- **Exercise brief**: Could you return the lines below exactly, from the first line up to and including the line that holds "Open the Action Center notification icon"?

━━━ Supplied material ━━━

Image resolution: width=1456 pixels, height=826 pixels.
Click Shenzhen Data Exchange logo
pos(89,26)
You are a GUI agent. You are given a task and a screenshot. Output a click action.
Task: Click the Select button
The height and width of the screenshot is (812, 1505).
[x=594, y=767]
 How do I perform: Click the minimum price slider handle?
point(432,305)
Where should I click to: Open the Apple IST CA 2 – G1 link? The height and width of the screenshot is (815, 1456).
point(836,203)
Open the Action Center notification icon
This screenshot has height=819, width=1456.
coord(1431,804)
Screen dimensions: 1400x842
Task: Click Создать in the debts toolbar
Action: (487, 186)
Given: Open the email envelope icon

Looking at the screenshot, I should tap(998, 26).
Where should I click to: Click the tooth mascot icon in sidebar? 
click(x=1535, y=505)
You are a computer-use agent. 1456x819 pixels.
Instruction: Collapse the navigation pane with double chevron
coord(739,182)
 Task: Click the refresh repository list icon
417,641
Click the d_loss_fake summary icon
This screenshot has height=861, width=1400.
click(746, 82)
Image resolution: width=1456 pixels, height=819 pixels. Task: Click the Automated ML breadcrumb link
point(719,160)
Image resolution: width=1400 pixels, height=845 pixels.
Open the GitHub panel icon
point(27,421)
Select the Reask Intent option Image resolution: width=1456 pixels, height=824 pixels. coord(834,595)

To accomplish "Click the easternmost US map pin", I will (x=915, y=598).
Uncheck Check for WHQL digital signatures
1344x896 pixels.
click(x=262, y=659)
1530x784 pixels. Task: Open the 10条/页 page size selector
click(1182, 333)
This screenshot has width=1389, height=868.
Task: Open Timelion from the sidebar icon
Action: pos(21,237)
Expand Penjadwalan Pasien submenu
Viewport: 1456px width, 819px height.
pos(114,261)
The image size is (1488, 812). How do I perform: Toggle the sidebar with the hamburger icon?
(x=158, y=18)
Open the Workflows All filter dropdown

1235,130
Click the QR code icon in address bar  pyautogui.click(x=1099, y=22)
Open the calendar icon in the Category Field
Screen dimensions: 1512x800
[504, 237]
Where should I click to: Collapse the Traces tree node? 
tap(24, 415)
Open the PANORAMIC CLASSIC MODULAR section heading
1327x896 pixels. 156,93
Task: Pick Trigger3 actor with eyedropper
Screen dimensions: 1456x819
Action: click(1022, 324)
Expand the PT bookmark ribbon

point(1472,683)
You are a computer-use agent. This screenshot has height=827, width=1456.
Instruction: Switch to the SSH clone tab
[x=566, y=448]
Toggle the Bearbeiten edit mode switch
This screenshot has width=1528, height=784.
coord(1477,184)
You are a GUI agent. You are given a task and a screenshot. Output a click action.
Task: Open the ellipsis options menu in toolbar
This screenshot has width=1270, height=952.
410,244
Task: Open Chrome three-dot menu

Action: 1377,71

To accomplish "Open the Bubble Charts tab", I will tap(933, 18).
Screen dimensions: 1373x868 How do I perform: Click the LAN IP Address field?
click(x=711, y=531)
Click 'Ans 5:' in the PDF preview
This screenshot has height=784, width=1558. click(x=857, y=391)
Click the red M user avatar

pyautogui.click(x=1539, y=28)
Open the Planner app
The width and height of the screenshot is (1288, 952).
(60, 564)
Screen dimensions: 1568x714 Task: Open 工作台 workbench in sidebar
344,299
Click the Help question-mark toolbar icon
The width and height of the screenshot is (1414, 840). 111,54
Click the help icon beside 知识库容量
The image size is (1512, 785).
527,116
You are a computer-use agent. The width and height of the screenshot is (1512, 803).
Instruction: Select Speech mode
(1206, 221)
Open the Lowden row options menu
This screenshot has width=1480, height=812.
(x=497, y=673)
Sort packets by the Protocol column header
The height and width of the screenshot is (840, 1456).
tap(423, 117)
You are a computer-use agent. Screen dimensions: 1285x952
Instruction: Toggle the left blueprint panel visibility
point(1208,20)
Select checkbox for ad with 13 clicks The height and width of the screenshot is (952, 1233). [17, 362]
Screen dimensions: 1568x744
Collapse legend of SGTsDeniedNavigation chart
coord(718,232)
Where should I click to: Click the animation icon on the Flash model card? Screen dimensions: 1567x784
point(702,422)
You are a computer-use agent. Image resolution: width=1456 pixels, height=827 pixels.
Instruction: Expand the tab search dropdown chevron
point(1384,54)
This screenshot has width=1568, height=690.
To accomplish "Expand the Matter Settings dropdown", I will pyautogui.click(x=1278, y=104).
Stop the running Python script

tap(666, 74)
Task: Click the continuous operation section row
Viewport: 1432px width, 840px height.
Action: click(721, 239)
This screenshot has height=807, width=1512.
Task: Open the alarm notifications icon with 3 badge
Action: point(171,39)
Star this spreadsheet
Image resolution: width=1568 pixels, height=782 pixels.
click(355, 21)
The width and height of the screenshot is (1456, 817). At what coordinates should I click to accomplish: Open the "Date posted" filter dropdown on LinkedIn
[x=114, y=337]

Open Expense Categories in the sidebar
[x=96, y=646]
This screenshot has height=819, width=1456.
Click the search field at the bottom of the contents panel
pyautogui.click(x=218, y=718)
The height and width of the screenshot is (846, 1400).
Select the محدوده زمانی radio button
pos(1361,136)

━━━

- **Response for this exercise**:
Image resolution: width=1456 pixels, height=826 pixels.
Click Shenzhen Data Exchange logo
pos(89,26)
You are a GUI agent. You are given a task and a screenshot. Output a click action.
Task: Click the Select button
The height and width of the screenshot is (812, 1505).
[x=594, y=767]
 How do I perform: Click the minimum price slider handle?
point(432,305)
Where should I click to: Open the Apple IST CA 2 – G1 link? The height and width of the screenshot is (815, 1456).
point(836,203)
Open the Action Center notification icon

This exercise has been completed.